Likelihood to Recommend

Splunk SOAR is well suited to any incident resolution that involves interacting with multiple third party platform apis. It’s not the best at any process that involves a lot of user input along the way.

Use Cases and Deployment Scope

We use SOAR to orchestrate our security workflows from end-to-end so all our usually daily time consuming tasks are automated. That way, we gain time and efficiency. Alerts let us stay on top of all security issues, and keep us reactive when we need to respond to threats in no time.

Likelihood to Recommend

We use it to automate our SecOps main tasks such as:

- monitoring (website monitoring, application monitoring, API monitoring, database monitoring, network monitoring, etc.)

- troubleshooting site issues

- analyzing phishing emails

- reducing manual tasks

- streamlining incident response process,

etc.

It's basically a no brainer tool to use to ease our life and free us time.

Use Cases and Deployment Scope

There are only few really good SOAR available in market which excel at automation and Splunk SOAR is one of them. We used Splunk SOAR to automate blue team operations (SOC team). We have used playbooks for lots of repetitive task such as forwarding alerts to other 3rd party tools, open/close cases in case management tool, analyzing phishing emails etc.

Likelihood to Recommend

I my experience I have found Splunk SOAR very well suited when you're looking to reduce response time of a SOC analyst. i.e. Splunk SOAR does very well job when looking to forward alerts or events / incidents to various communication channel, analyse events to determine if its false positive or not etc. Also I personally think dashboard can be little better.

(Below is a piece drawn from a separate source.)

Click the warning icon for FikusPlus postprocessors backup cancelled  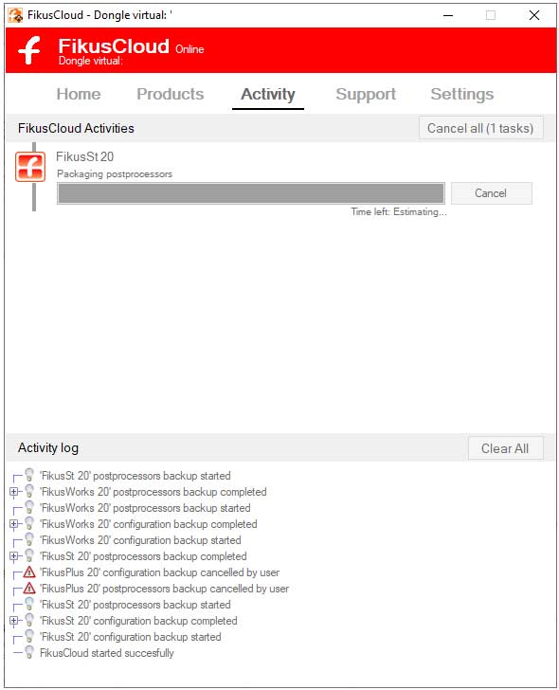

Use Cases and Deployment Scope

Splunk SOAR has helped us to improve our overall security posture, efficiency and effectiveness by automating and managing our security operations through streamlining most of our manual processes such as threat detection, incident response and vulnerability management. Therefore, our team has been able to respond more quickly to potential threats and reduce the impact of security incidents on the organization.

Likelihood to Recommend

Our company has very complex and dynamic security operations because of the large number of security tools and systems that we need to manage and coordinate. Moreover, it helps us to meet many regulatory and compliance requirements because it helps us to automate and document our security operations. We also use it to streamline our security operations and improve our response to potential threats.